Other release date was here:- https://www.imdb.com/title/tt5433138/releaseinfo?ref_=tt_dt_dt

Meanwhile, Fast and Furious 10 was the FINAL movie and will aired on year 2021 soon.


----------



## AsPika2219 (Feb 4, 2020)

Official Trailer!


----------



## Veho (Apr 14, 2021)

New trailer up: 



Okay now in this one, the use magnets to _push_ a car. 

Because magnets push iron. 

Maybe it's a magnetic car. 

Maybe they're using antimagnets. 

Maybe Fast and Furious is one of the longest running SF franchises out there, and we didn't even know. 

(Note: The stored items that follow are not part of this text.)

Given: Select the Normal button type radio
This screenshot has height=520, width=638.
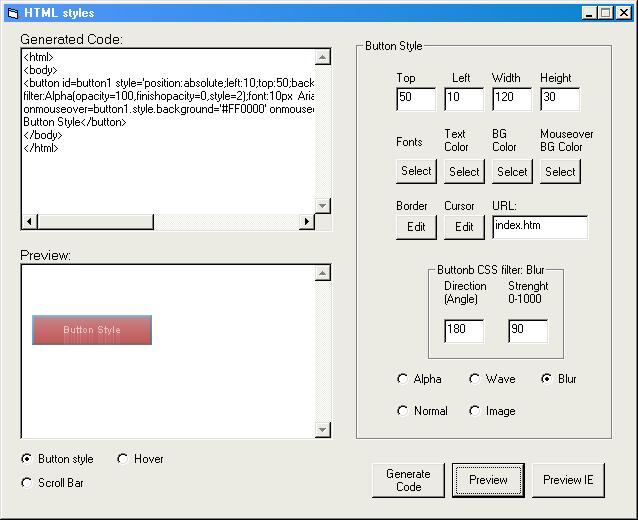Looking at the screenshot, I should click(x=403, y=411).
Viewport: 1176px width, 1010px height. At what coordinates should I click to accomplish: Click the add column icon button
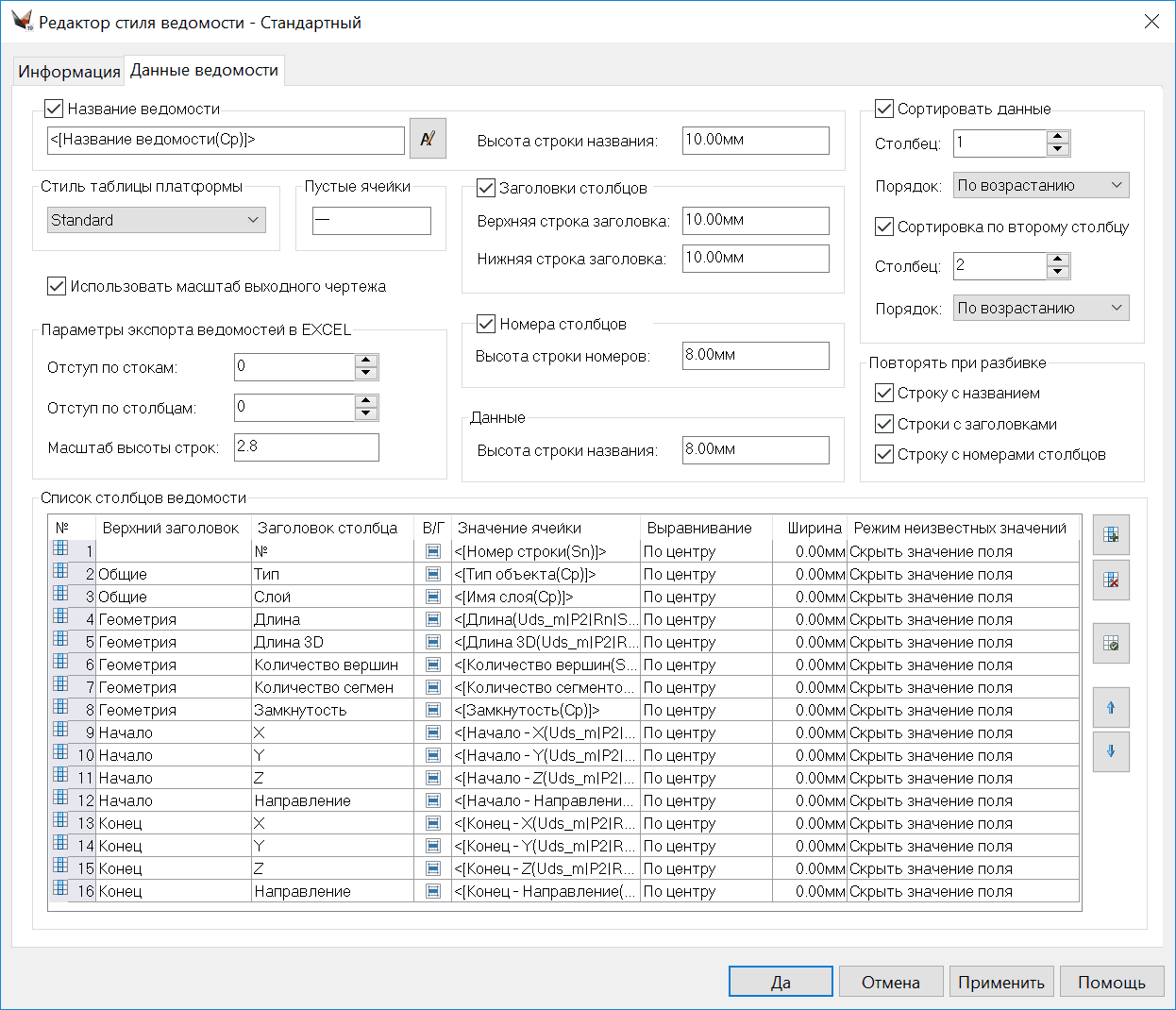[x=1111, y=535]
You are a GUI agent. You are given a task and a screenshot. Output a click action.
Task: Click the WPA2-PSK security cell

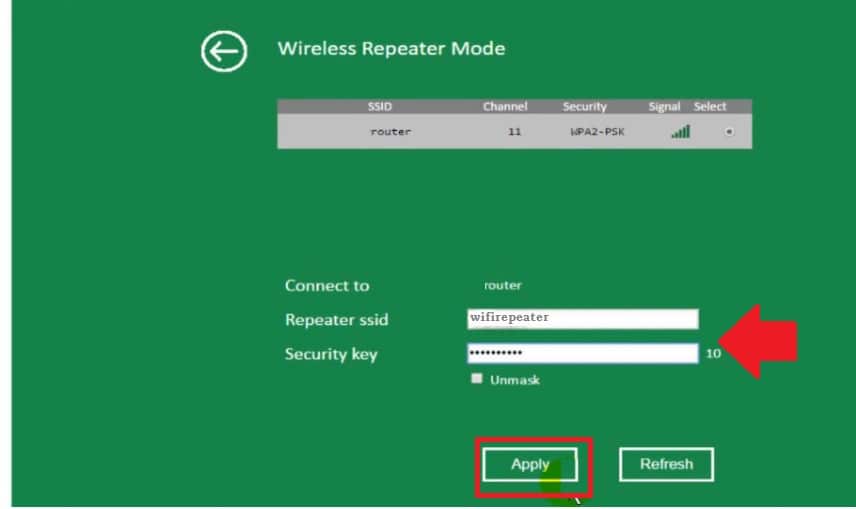pos(591,132)
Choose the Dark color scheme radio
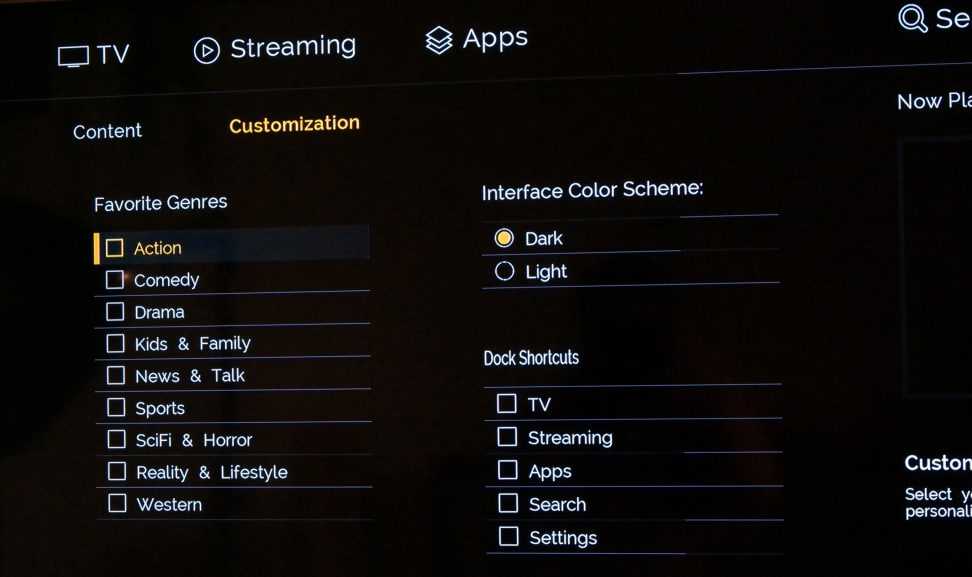 [x=504, y=238]
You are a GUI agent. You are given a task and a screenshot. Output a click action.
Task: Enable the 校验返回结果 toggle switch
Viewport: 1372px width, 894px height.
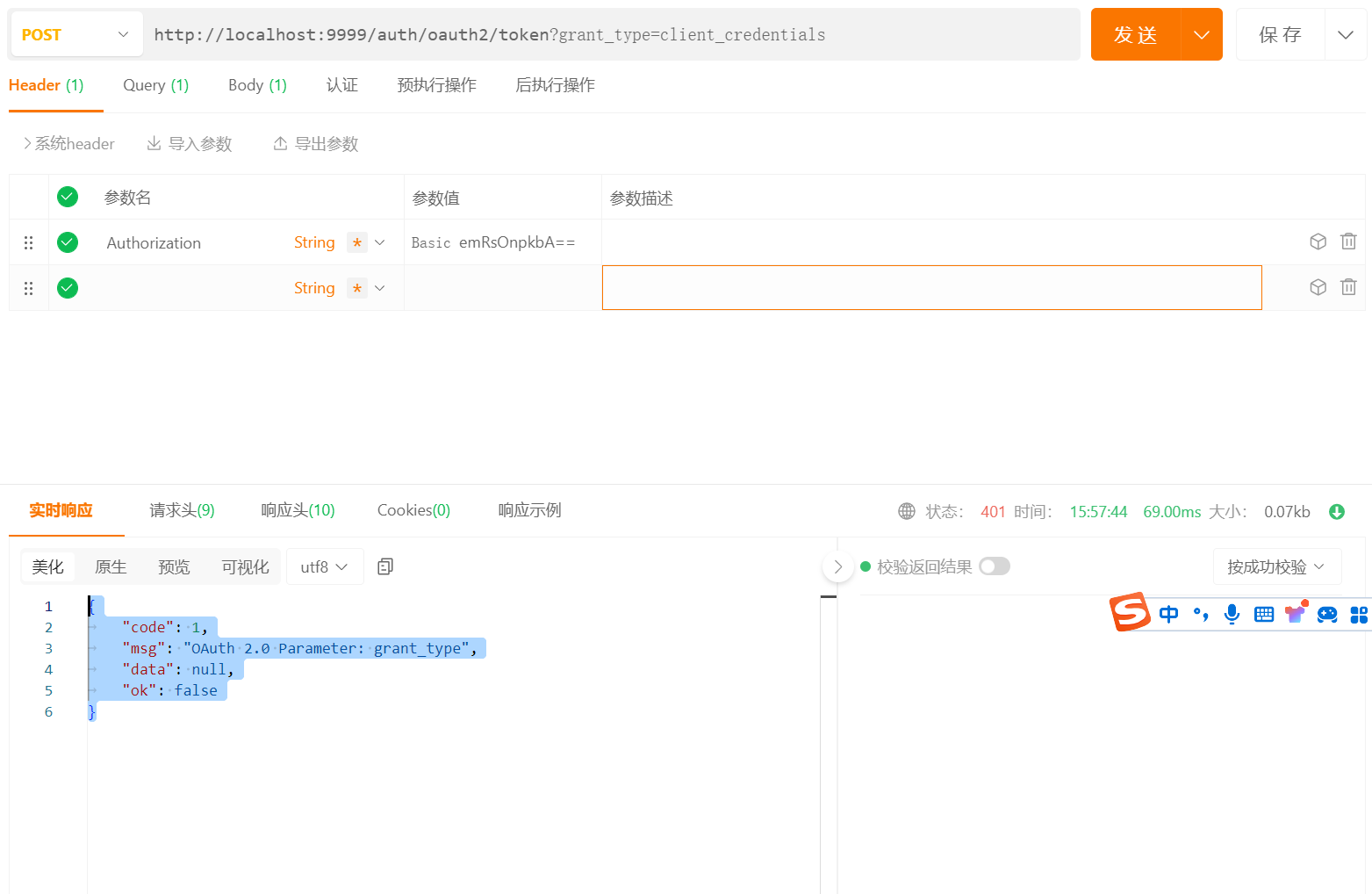tap(995, 566)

Anyway. Remember when F&F was about street racing? 

Me neither.


----------



## AsPika2219 (May 17, 2021)

Final Trailer!



Meanwhile, release date was changed again into *June* *25, 2021*.


----------



## Julie_Pilgrim (May 20, 2021)

The 10th movie better be called fast 10 your seatbelts


----------



## Dead2009 (Feb 2, 2022)

Out of all the mainline films, this one was probably my favorite. Though it's a shame Rock wasn't in it....it would have been cool to see Cena and Rock fighting in a major film.


----------



## Tomhusrt (Feb 22, 2022)

Everything is very hot and dashing, But What do you think about the car destroying the Sattelite scene?


----------